Mutropolis has been on my radar for a while now, in a very subtle manner. It’s not a game that’s in your face everywhere, but as an Application Systems Heidelberg fan, I was pleased to see the title on their release list for the Switch – more so that it’s now out, and I’ve been playing it.
There wasn’t much persuasion needed to review this: it’s a point and click adventure, so a no-brainer on my part. I believe this is the debut for Pirita Studio – made up of only two developers – and they’ve done a lovely job with it. The immediate aspect to note is the art style, but let’s give a bit of exposition, eh?
You play Henry Dijon (who has a little hang-up about his name), and it’s the year 5000. Henry has been living on Mars but returns to Earth to participate in an excavation, with events leading to the kidnapping of his beloved mentor. Alongside a motley crew of John Huges wannabees, they embark on an adventure on a very alien planet, seeking out the titular Mutropolis – a long-forgotten ‘land’.
What’s This? Oh, A Mutropolis Switch Review
A vital ingredient of any decent point and click is often the level of humour, and though that’s an area of subjectivity, we adventurers know what we’re getting into with our in-jokes and Grog references. While they exist here, it’s the approach the characters have to the history of Earth. In the early part of the game, Henry refers to artefacts from our age, often with some hilarious misinterpretations of history and item usage. The official textbooks reinforce this. Mutropolis is on par with A Monster’s Expedition for these observations.
Naturally, the game has a lot of backtracking – it’s a point and click. Using the almost standard hotspot option, anytime you get stuck; you’ll be able to highlight what you can interact with. If anything, it’s the puzzles that are the challenge here. The first one was creating a 3D print of a colleague using a 2D likeness. It appeared obvious at a glance, but this, like quite a few puzzles can be fiddly and may take you some time if you’re the type that had easily distracted and must try harder written on their school report cards.
It takes a few more beats than expected to ‘get’ our protagonist, though. He’s on the verge of being a little too stiff and is not as comical/relatable as most – it could be that he’s an archaeologist, and other than Indy, they might be considered a little dull [sweeping statement of the week]. But the voice acting for Henry and the rest of the cast was marvellous. There wasn’t one character that overshadowed the rest of the talent – it was a decent ensemble overall.
The Write Stuff
It does help that Mutropolis has such a well-balanced voice cast that makes the game so pleasant to play, but it’s the writing that truly stands out. There are so elements we may look for in the genre – the story being essential, as per the characters – but the timing and nuances in this game are, for me, the highlights. Quite often, I read ahead during a dialogue scene, and though I was hanging onto almost every word, it was nice to break down the choice of words in the game.
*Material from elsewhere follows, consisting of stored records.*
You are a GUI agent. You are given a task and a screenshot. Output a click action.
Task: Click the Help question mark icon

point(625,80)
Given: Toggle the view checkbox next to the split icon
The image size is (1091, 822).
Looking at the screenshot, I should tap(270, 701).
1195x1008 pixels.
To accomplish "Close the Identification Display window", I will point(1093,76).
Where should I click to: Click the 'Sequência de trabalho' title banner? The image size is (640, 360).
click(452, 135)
Jumping back to the art style, Mutropolis is unique. Quite a few point and clicks are mixing it up with straight-out-of-a-picture-book illustrations, like Growbot, and it’s a nice change from what we’re used to (not that it needs fixing). I wasn’t too keen on Henry’s appearance – not because he’s a ginger, but because he looked a little different to the rest of the characterisations and, dare I say, a little flat in places.
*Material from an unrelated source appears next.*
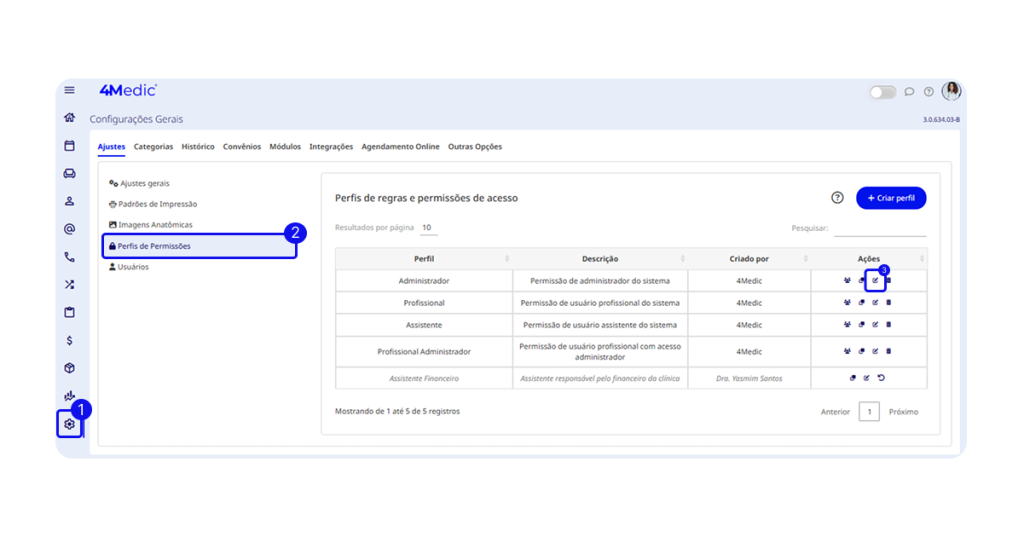Click the home icon in sidebar
This screenshot has width=1024, height=537.
pyautogui.click(x=69, y=117)
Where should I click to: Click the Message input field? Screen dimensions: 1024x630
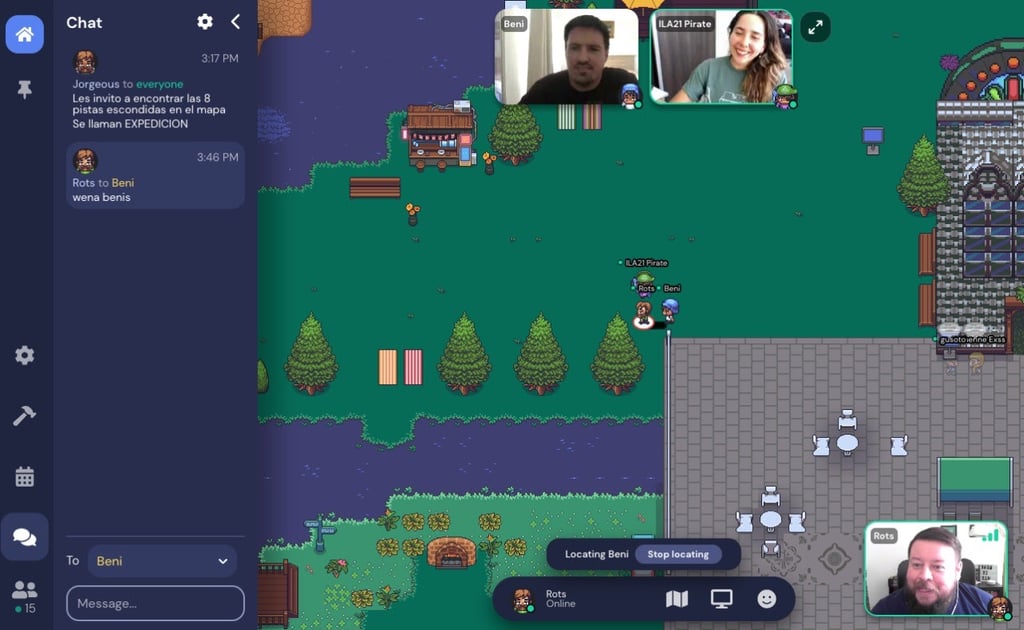pos(155,603)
Also, on the point of art, many of the close-ups are beautifully illustrated but too pixelated on the Switch. I gave the PC version a run, and naturally, this was a lot better. Note that this was in the Switch’s handheld mode. There was a slight hiccup with the Switch version of the game in a later chapter, but it has already been fixed, so by the time you read/skim this, it won’t even be worth mentioning. Too late. All non-close-ups look brilliant, and though mildly hesitant about the artwork, thinking it might be all style with no substance, it’s quite the standout.
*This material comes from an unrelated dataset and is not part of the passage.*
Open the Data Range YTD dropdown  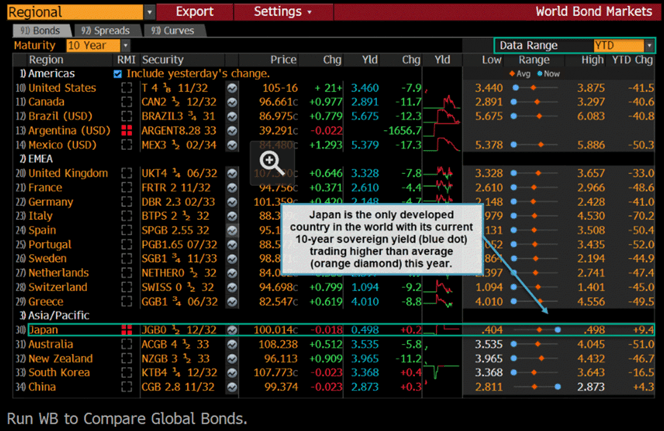[x=650, y=46]
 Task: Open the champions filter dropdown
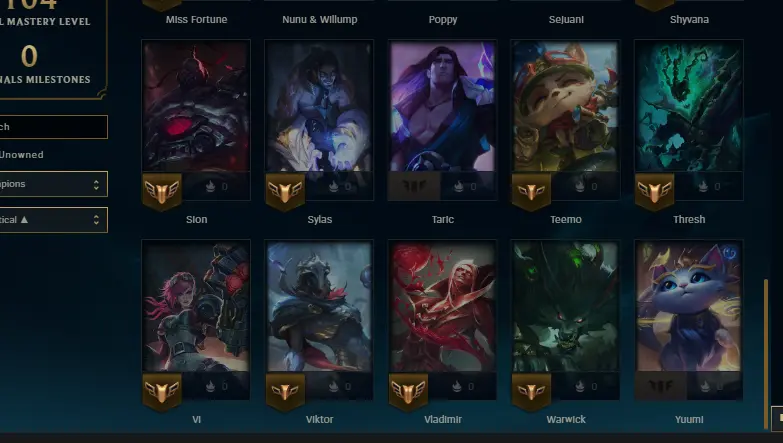53,184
Once again, lots of positives. Though I didn’t lend a hand making the game, I am a bit of a slave to a good point and click. Mutropolis may not be the one game you’ll forever quote or get a tattoo of Henry on one of your cheeks that you’ll regret in a few years. Or hours. However, it’s a decent adventure that’s well worth the admission price for the writing, if not the art, if not the voice acting, if not… yes, you get it: I’m recommending it – especially the Switch version.